How would you interactively browse a very large display space, for example, a street map of the entire United States? The traditional solution is zoom and pan. To get from a corner in Cambridge, Mass. to a corner in Palo Alto, California, the user would zoom out the Cambridge street map until the entire US fit on the screen, pan it over to center on the San Francisco Bay Area, then zoom in on the Palo Alto street map. But each time a zoom-in operation takes place, the context from which it came is visually lost. A close-up zoom of a street map looks roughly the same, whether in Massachusetts or California. When changing locations, sequential applications of the zoom-in and zoom-out operations may become tedious.
This paper proposes an alternative technique, the macroscope, based on zooming and panning in multiple translucent layers.
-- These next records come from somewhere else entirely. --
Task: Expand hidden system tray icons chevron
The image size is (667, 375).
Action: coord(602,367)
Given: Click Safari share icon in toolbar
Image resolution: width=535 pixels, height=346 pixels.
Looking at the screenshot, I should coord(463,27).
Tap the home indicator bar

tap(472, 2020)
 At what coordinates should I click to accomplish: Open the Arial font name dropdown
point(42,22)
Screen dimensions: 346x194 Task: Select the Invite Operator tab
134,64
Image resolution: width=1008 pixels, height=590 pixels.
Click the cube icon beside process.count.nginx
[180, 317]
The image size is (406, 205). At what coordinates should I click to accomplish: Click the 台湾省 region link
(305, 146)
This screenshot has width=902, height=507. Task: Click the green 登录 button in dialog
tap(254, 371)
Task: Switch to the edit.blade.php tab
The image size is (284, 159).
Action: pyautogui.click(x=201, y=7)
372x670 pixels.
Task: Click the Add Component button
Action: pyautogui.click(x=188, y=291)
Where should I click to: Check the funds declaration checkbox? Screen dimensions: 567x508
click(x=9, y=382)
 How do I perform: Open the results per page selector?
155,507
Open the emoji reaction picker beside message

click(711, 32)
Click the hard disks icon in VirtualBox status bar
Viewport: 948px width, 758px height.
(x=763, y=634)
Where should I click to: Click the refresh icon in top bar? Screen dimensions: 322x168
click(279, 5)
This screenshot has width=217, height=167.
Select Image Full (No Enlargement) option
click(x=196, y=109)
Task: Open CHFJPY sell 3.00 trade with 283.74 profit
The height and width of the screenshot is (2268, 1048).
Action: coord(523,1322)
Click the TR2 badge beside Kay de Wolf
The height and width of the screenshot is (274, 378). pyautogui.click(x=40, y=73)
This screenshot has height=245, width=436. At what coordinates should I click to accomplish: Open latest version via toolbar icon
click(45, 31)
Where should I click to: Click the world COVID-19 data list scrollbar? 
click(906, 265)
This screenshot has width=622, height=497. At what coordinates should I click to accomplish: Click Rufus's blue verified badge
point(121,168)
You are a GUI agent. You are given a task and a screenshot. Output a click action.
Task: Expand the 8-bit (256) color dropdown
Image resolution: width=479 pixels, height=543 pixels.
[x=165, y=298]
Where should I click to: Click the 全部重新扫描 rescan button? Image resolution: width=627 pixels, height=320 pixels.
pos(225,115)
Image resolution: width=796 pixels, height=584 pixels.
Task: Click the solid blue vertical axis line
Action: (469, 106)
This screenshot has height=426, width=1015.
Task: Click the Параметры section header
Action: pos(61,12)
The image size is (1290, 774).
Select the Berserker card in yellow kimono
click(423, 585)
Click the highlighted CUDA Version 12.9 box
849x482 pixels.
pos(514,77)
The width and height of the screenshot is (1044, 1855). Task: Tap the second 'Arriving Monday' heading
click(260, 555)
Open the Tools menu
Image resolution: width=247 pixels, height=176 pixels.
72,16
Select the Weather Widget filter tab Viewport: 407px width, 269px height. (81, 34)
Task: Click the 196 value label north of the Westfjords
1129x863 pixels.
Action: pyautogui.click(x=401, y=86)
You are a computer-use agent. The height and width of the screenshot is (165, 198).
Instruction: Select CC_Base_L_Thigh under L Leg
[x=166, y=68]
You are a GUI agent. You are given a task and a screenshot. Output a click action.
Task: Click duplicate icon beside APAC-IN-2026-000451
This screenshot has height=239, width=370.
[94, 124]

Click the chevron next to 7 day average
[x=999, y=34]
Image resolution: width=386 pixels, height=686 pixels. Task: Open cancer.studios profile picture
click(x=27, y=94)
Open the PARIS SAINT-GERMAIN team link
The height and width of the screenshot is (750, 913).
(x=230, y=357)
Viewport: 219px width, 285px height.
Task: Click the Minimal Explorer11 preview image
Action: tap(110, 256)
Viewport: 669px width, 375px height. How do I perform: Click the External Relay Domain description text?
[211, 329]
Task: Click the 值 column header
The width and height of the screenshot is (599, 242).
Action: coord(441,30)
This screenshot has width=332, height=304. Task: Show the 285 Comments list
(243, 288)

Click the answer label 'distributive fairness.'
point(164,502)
A macroscope display should comfortably permit browsing continuously on a single image, or set of images in multiple resolutions, on a scale of at least 1 to 10,000.
Powers of ten thousand
The book and film Powers of Ten [Morrison and Eames 82] try to instill an appreciation of the scale of the physical world by a succession of images each on a scale differing from the next by factors of ten, from atomic to galactic perspectives. Each image shows the scale of the next smaller image by a rectangular viewfinder placed at its center.
The power of Powers of Ten is that it brings together in a single work phenomena that occur over a wide range of spatial scales, and forces us to think about the relationships between them. But a book is a static artifact, and a film is not interactive. Can we provide interactive tools that help people grasp phenomena that occur over widely disparate spatial scales?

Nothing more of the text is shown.